## EXERCISE DETAILS
Revise these lines so that each "Locate an element on the screen" becomes "Find an element on the screen", leaving everything else unchanged.

■ ■ ■

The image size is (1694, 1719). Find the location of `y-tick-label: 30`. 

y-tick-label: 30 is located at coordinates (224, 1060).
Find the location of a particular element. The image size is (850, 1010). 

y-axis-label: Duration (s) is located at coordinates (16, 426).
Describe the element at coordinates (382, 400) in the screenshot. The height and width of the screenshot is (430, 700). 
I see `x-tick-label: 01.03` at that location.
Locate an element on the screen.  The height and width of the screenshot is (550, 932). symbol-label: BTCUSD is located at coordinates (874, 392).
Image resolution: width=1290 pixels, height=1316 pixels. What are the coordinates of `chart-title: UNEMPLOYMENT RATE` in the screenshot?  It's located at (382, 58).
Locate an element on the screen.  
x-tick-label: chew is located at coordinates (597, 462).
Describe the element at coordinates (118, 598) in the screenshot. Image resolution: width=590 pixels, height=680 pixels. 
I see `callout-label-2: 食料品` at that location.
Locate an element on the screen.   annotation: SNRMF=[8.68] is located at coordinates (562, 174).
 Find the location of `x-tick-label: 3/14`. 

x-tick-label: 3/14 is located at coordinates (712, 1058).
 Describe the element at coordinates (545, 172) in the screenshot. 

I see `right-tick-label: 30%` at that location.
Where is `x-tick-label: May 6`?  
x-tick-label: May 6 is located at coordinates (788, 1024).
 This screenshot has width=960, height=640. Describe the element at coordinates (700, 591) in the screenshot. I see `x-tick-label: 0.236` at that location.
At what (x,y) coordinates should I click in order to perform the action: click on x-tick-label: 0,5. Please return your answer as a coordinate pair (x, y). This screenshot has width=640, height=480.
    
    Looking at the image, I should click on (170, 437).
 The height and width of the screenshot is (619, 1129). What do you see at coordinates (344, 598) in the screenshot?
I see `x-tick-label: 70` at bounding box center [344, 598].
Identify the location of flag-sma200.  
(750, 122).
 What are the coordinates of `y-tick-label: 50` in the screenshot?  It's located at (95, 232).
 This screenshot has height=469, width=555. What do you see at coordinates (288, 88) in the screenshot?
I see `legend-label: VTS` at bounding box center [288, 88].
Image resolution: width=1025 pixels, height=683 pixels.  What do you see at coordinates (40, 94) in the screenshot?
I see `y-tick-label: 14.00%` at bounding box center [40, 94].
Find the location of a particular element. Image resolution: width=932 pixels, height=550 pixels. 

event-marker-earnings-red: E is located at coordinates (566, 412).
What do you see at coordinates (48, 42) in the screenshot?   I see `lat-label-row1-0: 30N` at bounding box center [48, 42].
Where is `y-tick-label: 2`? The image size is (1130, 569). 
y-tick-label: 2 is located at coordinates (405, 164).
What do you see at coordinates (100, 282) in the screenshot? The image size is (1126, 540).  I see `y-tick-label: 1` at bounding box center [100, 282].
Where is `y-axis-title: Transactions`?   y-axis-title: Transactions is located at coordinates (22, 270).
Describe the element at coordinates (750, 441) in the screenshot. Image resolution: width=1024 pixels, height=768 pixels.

■ ■ ■

## TASK RESULT
The image size is (1694, 1719). Find the location of `y-tick-label: 30`. 

y-tick-label: 30 is located at coordinates (224, 1060).
Find the location of a particular element. The image size is (850, 1010). 

y-axis-label: Duration (s) is located at coordinates (16, 426).
Describe the element at coordinates (382, 400) in the screenshot. The height and width of the screenshot is (430, 700). 
I see `x-tick-label: 01.03` at that location.
Find an element on the screen.  The height and width of the screenshot is (550, 932). symbol-label: BTCUSD is located at coordinates (874, 392).
Image resolution: width=1290 pixels, height=1316 pixels. What are the coordinates of `chart-title: UNEMPLOYMENT RATE` in the screenshot?  It's located at (382, 58).
Find an element on the screen.  
x-tick-label: chew is located at coordinates (597, 462).
Describe the element at coordinates (118, 598) in the screenshot. Image resolution: width=590 pixels, height=680 pixels. 
I see `callout-label-2: 食料品` at that location.
Find an element on the screen.   annotation: SNRMF=[8.68] is located at coordinates (562, 174).
 Find the location of `x-tick-label: 3/14`. 

x-tick-label: 3/14 is located at coordinates (712, 1058).
 Describe the element at coordinates (545, 172) in the screenshot. 

I see `right-tick-label: 30%` at that location.
Where is `x-tick-label: May 6`?  
x-tick-label: May 6 is located at coordinates (788, 1024).
 This screenshot has width=960, height=640. Describe the element at coordinates (700, 591) in the screenshot. I see `x-tick-label: 0.236` at that location.
At what (x,y) coordinates should I click in order to perform the action: click on x-tick-label: 0,5. Please return your answer as a coordinate pair (x, y). This screenshot has width=640, height=480.
    
    Looking at the image, I should click on (170, 437).
 The height and width of the screenshot is (619, 1129). What do you see at coordinates (344, 598) in the screenshot?
I see `x-tick-label: 70` at bounding box center [344, 598].
Identify the location of flag-sma200.  
(750, 122).
 What are the coordinates of `y-tick-label: 50` in the screenshot?  It's located at (95, 232).
 This screenshot has height=469, width=555. What do you see at coordinates (288, 88) in the screenshot?
I see `legend-label: VTS` at bounding box center [288, 88].
Image resolution: width=1025 pixels, height=683 pixels.  What do you see at coordinates (40, 94) in the screenshot?
I see `y-tick-label: 14.00%` at bounding box center [40, 94].
Find the location of a particular element. Image resolution: width=932 pixels, height=550 pixels. 

event-marker-earnings-red: E is located at coordinates (566, 412).
What do you see at coordinates (48, 42) in the screenshot?   I see `lat-label-row1-0: 30N` at bounding box center [48, 42].
Where is `y-tick-label: 2`? The image size is (1130, 569). 
y-tick-label: 2 is located at coordinates (405, 164).
What do you see at coordinates (100, 282) in the screenshot? The image size is (1126, 540).  I see `y-tick-label: 1` at bounding box center [100, 282].
Where is `y-axis-title: Transactions`?   y-axis-title: Transactions is located at coordinates (22, 270).
Describe the element at coordinates (750, 441) in the screenshot. Image resolution: width=1024 pixels, height=768 pixels.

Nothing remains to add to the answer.